Start-ups target Oracle, SQL with cloud-based data management

Two start-ups launching at DEMO are offering cloud-based alternatives to traditional database management systems, saying today’s databases are too expensive and too difficult for business users to understand.


FathomDB and Cloudscale made their six-minute pitches during the afternoon cloud computing session at DEMO Spring 2010 Monday, taking two different approaches to a similar problem. Cloudscale is trying to give non-technical business users the ability to build “big data” applications right from Microsoft Excel, while FathomDB is offering a relational database service that runs on the Web.


“Today is the age of big data,” said CloudScale CEO and founder Bill McColl. “Data is growing exponentially everywhere. … Excel is the world’s No. 1 tool for processing and analyzing data, with hundreds of millions of users. But for big data, Excel is nowhere near enough.”

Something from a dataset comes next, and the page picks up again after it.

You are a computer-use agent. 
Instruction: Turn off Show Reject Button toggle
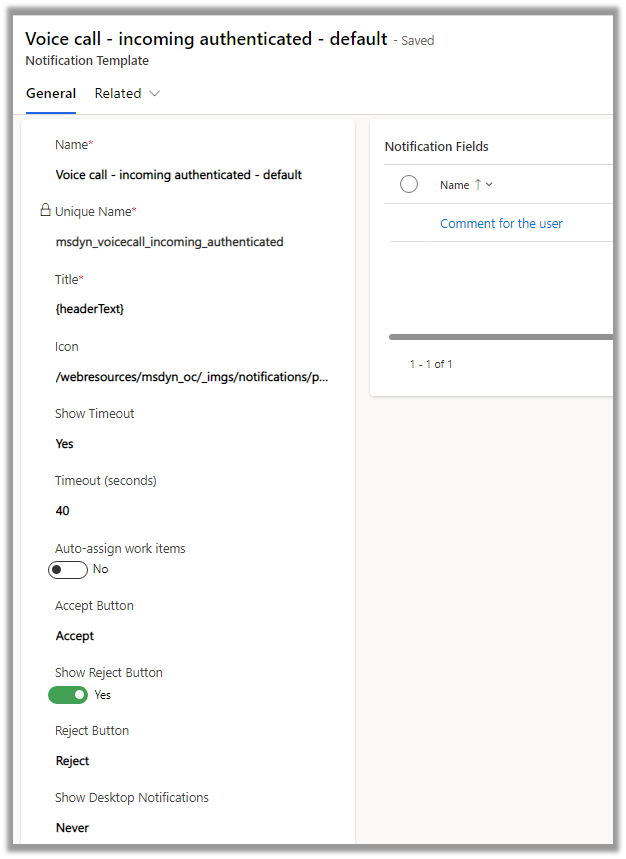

Cloudcel, the service offered by Cloudscale, will let users create applications that processes billions of rows of data, “something that would normally take days to compute, and you get the results back in minutes,” McColl said.

Cloudscale does not call its Excel-based service a database management system. Instead, it says Cloudcel is “the next major step” after SQL databases and parallel processing tools such as MapReduce and Hadoop.


FathomDB, on the other hand, is a database-as-a-service offering that runs on the Rackspace and Amazon EC2 cloud computing platforms. Prices range from roughly two cents an hour to $3 an hour for MySQL database instances.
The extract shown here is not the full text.